** Directions **
Where does the word "agent" show up in the records? Copy every line that holds it.
________
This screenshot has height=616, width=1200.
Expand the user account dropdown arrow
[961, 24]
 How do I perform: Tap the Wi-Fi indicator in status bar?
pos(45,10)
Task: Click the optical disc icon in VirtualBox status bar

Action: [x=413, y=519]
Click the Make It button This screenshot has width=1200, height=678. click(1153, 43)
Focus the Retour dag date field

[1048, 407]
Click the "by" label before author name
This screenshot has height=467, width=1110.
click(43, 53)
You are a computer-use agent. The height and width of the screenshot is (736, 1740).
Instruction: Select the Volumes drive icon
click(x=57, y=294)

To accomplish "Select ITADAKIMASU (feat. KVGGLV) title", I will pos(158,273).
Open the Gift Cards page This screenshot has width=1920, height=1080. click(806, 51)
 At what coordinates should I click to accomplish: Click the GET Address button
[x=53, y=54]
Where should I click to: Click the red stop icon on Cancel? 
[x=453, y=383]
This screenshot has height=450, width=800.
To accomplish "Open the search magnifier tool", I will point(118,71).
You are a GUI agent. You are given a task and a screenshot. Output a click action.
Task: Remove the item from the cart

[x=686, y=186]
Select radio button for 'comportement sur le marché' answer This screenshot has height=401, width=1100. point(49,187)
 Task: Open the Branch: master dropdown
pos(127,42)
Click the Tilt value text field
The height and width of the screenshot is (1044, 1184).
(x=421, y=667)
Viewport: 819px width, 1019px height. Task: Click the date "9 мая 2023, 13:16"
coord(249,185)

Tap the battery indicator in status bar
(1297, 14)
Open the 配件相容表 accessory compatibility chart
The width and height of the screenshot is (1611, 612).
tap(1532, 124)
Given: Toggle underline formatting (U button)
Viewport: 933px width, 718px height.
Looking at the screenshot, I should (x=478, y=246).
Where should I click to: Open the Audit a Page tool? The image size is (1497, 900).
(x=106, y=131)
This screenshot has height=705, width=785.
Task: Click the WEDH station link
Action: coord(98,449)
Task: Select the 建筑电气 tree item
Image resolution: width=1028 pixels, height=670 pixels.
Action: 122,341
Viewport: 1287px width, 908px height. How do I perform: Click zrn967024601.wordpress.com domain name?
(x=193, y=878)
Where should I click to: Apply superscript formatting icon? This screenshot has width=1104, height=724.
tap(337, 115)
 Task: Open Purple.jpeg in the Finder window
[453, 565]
________
** Reply to the task **
You are a computer-use agent. The height and width of the screenshot is (736, 1740).
You are a GUI agent. You are given a task and a screenshot. Output a click action.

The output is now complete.